Igualmente, en una visita que hice a la ciudad de Malmö, donde la tasa de migración es alta, la bibliotecaria en vez de decir que aquí tenemos tal número de países de procedencia, me extrañó que me dijera que en la biblioteca municipal hay libros en 42 lenguas. Muy llamativo. De hecho, es cuando entendí realmente por qué  todos los indicadores que diferenciaban a un alumno de otro estaban prohibidos en Suecia. 
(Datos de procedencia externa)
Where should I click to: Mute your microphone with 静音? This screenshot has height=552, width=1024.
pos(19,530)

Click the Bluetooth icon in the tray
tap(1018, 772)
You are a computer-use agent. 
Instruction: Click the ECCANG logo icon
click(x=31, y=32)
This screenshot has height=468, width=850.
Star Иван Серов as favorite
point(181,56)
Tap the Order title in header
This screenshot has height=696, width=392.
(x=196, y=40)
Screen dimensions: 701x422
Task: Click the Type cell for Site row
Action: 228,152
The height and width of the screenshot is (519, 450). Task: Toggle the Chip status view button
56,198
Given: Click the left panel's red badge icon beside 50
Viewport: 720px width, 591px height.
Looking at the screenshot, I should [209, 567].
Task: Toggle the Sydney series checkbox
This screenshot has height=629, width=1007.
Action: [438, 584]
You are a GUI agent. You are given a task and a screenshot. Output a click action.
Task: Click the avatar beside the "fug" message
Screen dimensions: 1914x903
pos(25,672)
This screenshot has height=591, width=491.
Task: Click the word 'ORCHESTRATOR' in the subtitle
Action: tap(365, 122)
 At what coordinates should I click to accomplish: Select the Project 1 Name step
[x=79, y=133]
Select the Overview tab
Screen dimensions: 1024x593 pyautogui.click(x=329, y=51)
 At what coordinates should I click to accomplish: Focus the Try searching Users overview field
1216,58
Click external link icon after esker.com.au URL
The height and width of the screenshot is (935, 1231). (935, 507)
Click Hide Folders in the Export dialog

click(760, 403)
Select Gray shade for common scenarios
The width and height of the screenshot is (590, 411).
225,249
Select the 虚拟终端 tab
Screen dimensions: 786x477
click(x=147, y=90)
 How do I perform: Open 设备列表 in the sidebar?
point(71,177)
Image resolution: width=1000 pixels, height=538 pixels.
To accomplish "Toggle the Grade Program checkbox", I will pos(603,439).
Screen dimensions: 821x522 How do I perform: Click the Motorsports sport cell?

Háblenos, Dra. Inger, de las distintas maneras de percibir al escolar de origen migrante en Suecia y en el sur de Europa, en España particularmente, país que conoce muy bien. 

 

Efectivamente, está mal visto en Suecia comentar que los alumnos son diferentes según su procedencia. Desde la introducción de la escuela “única”, “comprensiva”, en 1962, es decir desde la “Logse” sueca, se supone que todos los alumnos son iguales y que, si no lo son, deberían serlo. Esta idea chocaba con la realidad social en los años 60, pero choca mucho más con la realidad de hoy, por ejemplo, en Malmö. La ideología igualitarista supone que los alumnos serán automáticamente cada vez más iguales si se les enseña lo mismo. La realidad es más compleja.

 

¿Cómo se percibe a los alumnos de origen migratorio? Vemos que muchos trabajan bien y sobre todo las chicas logran buenos resultados, pero algunos alumnos necesitan mucho apoyo. Si los alumnos se presentan en el primer grado con un vocabulario débil, los sistemas de apoyo de la escuela sueca, muy desarrollados, no dan abasto. Además, no siempre los padres inmigrantes apoyan los estudios de sus hijos tanto como sería deseable. Las autoridades hablan de convertir en obligatoria parte de la etapa preescolar para los alumnos no suecoparlantes. Ahora es voluntaria.

 

Cuando se trata de los alumnos que han llegado durante las últimas décadas, algunos aprovechan todo lo que se les ofrece, pero otros no. La escuela sueca es gratuita hasta los 18 años y esto incluye libros, comedor escolar y transporte. Además, hay bibliotecas escolares y los alumnos de secundaria y bachillerato suelen obtener como préstamo un ordenador o una tableta. 

 

Además, para el alumno inmigrante se ofrecen clases de sueco como segunda lengua, clases de la lengua materna del alumno y clases de apoyo enfocado a las tareas con las que se trabaja en clase. 

 

Es decepcionante que, a pesar de todo esto, haya un 25 por ciento de alumnos de 15 años de muy bajo nivel. La cultura sueca se caracteriza por ofrecer en vez de exigir, pero, por lo visto, esta actitud no es la adecuada con algunos de los grupos de origen migratorio, y Suecia está en camino de cambiar las leyes para que se correspondan mejor a la nueva situación. 

 

Suecia lleva más años que España con ese tipo de enseñanzas, y quizá pudiera ser de interés en España estudiar la experiencia sueca.